Monday, November 24, 2008


I imagine my father in that dark Budapest apartment where the sun shines in directly for a few minutes through one window at about 7 in the morning. I imagine him sitting in a chair, not moving. I don’t call.

Seven months or so ago I wrote a card to my mother and said that I’d like to take six months off. No calls, visits, notes. She assumed that included my father and let him know that I was checking out for awhile. It wasn’t what I had meant. How to deal with my father I hadn’t figured out. But I didn’t hear from him and later when I heard my mother had included him I felt relieved.

I saw my mother a couple of weeks ago finally. Very undramatic. I did two hours, letting Fred do most of the talking, and then I left. A week later she called and left a message. I answered with a pretty card, an expensive one even. I rarely buy cards. They feel like an extravagance so I was treating her special with a specially chosen card. I mailed the card.

Two days later in a consignment shop – a strange place of odds and ends where sometimes I buy and sometimes I just go for the simple pleasure of idle treasure hunting – I found a pretty pale blue cardigan with the tags still on. I thought it would be a good present for my mother. For Christmas maybe I thought, though I don’t usually buy Christmas presents til the last minute when it’s fun and not well-planned. Or I could just give it to her now. Or I could not spend money I didn’t really have.

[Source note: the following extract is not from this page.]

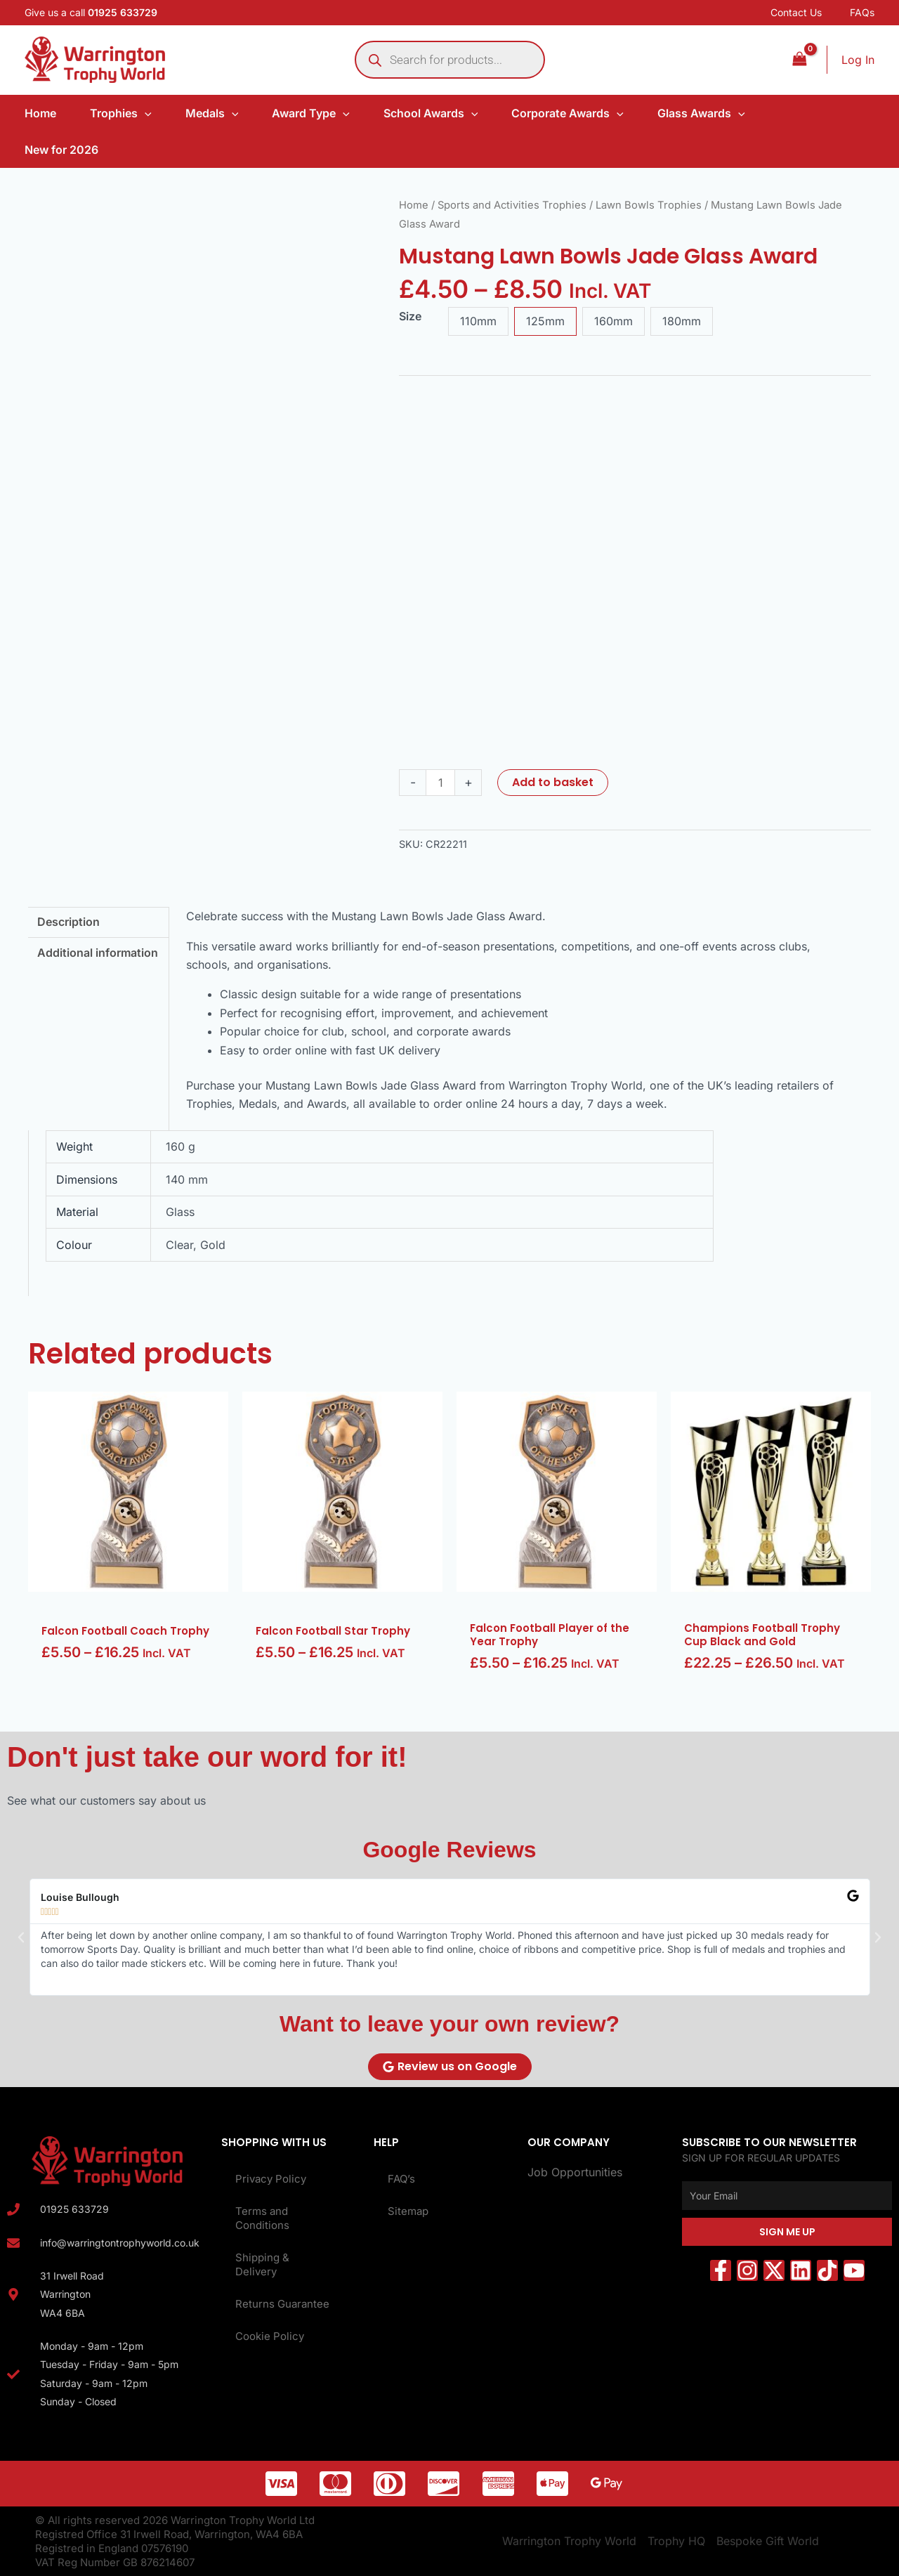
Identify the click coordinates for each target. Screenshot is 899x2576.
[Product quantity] (440, 782)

I left the cardigan hanging, then returned four hours later and bought it, yielding to what felt like temptation.

My mother’s phone message had been about buying me a kitchen appliance. She’d seen it in Walmart, she wanted to get it for me, she was checking if I wanted it.

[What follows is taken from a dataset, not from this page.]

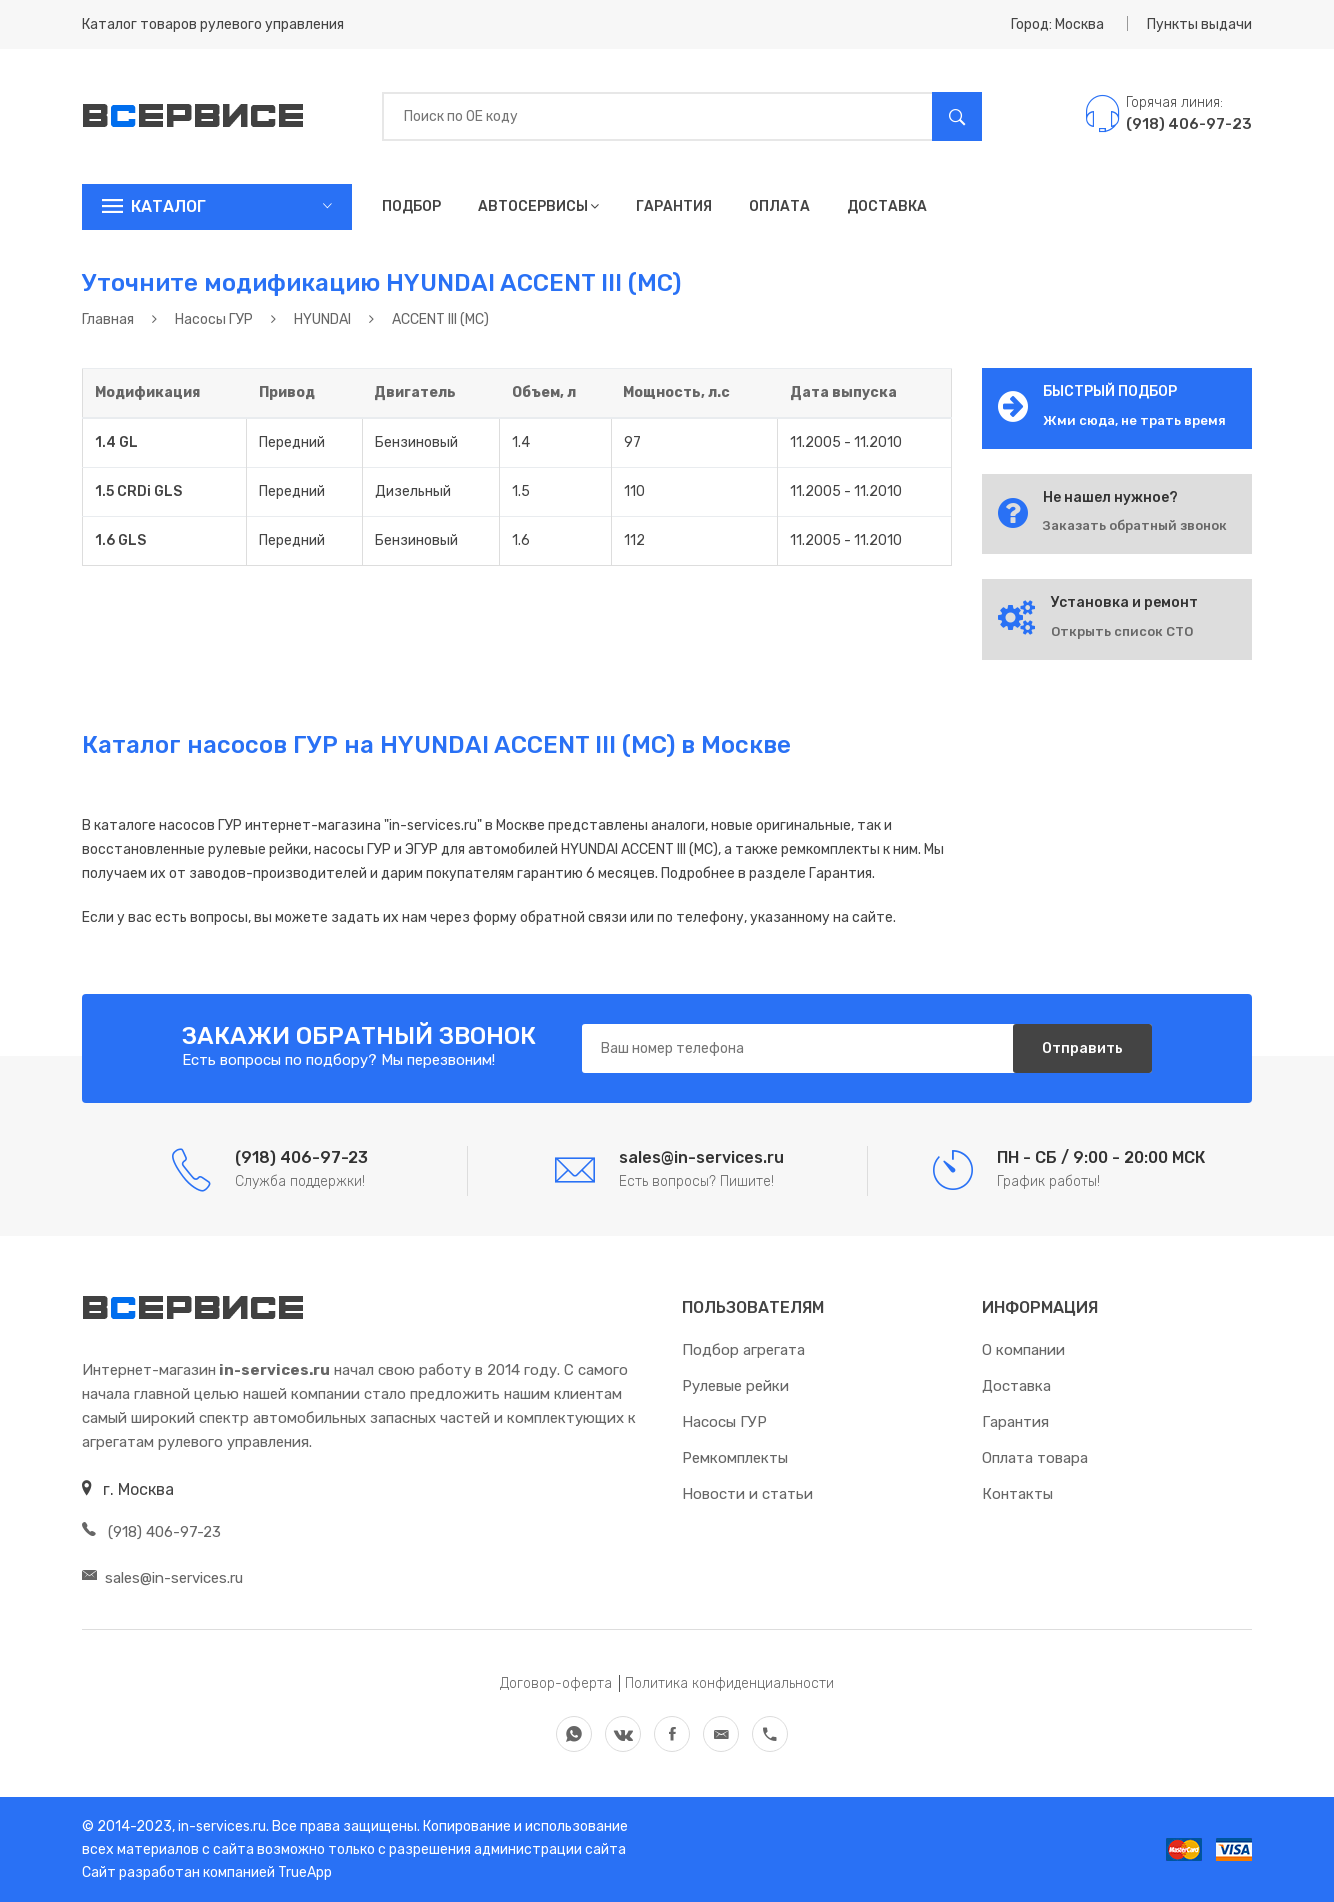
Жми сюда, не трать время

The card I had sent was supposed to gently stop the flow. My six-month absence had created a piece of land. Her phone call was like a little stream trickling into my land. I didn’t want it there.

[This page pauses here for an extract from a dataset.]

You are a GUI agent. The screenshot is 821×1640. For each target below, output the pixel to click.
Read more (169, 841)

But then there was the sweater which now I’d paid for, throwing out the money because I had just cashed a check that morning and felt rich.

My mother will be given an award this week. She has worked for about ten years as a homecare person and they are giving her an award. My two sisters are coming in from California to go to the dinner with her. I thought of the baby blue cardigan arriving in the mail, my sisters there to see it, my mother maybe even putting it on for the award ceremony.

Because by now I had made up my mind to just go with the flow and mail it now, not wait for Christmas. I bought a big puffy envelope, I wrapped the sweater in scraps of tissue paper that I would not have used for anyone else, but my mother doesn’t care about things like obviously used tissue paper. She is not someone who expects to be treated well.

I sealed the envelope yesterday, stuck my address label up in the corner and addressed it. It didn’t take much longer to realize I had to stop, not send it. I felt like the addict setting down the drink. No. It was too easy. To send this present. That’s what I would have done two years ago, always trying to get satisfaction by giving.